MATERIAL FOR THE TASK: Begin

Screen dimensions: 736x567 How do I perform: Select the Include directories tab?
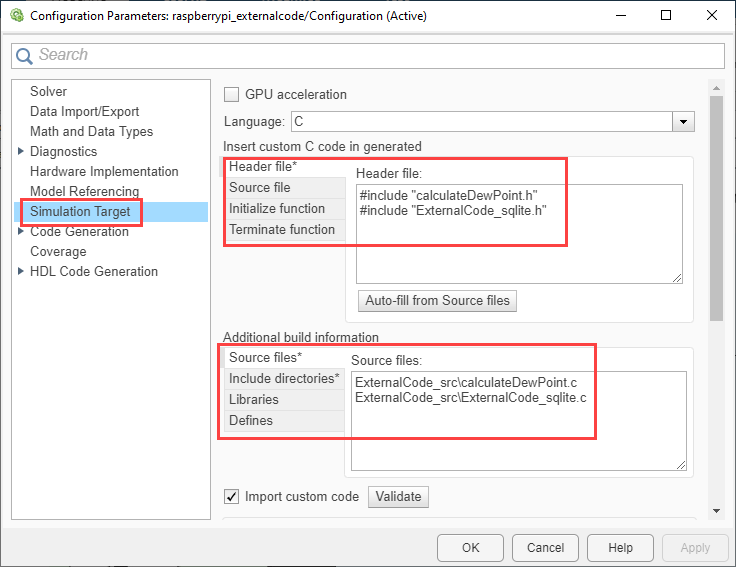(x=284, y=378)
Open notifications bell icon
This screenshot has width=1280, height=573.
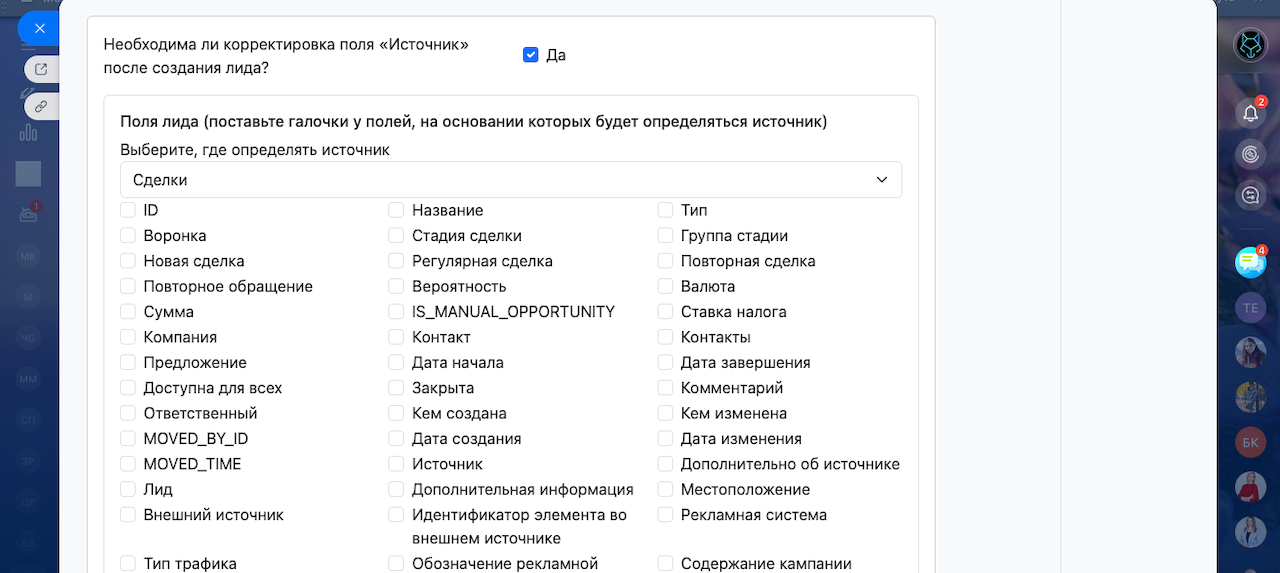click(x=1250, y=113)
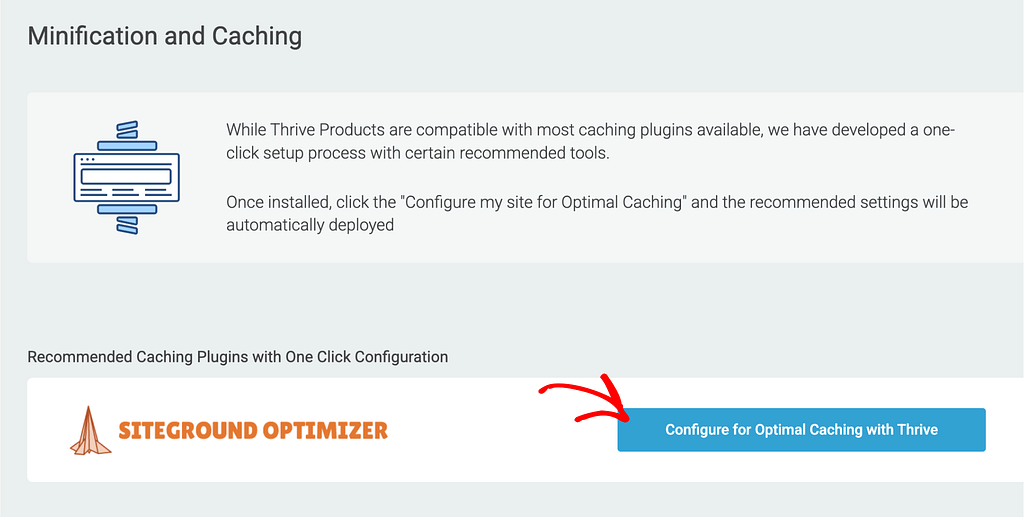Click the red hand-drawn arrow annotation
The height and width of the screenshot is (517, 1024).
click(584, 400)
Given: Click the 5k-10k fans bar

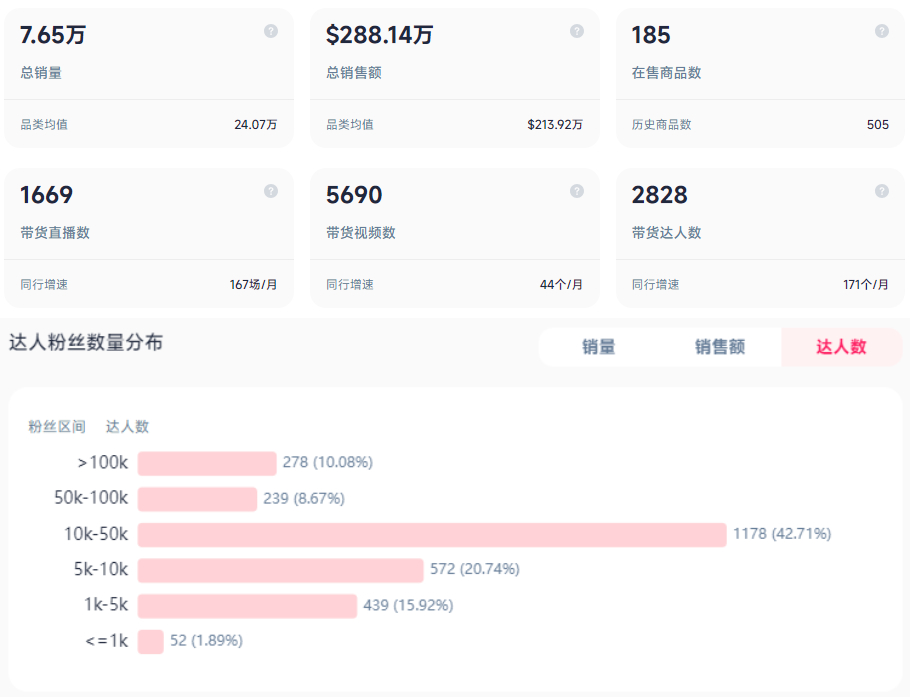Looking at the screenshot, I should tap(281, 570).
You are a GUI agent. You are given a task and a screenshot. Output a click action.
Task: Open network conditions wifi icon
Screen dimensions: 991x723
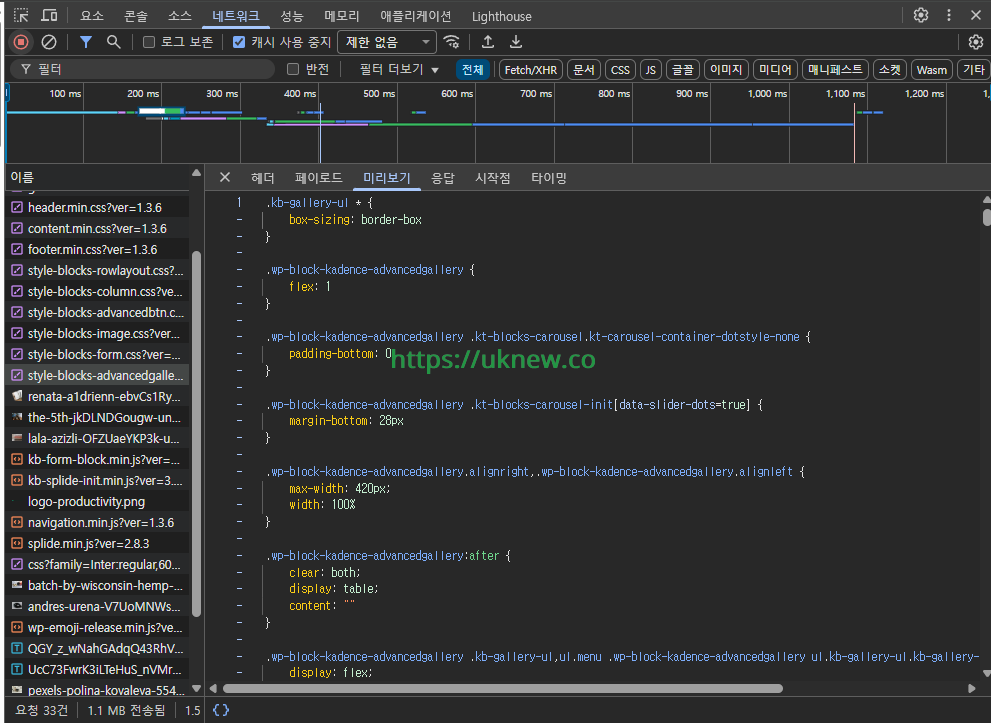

MATERIAL FOR THE TASK: End

» WHAT YOU SHOULD DO:
Take from the listing above each line containing "Open".

» EXERCISE RESULT:
Open notifications bell icon
Task: Open network conditions wifi icon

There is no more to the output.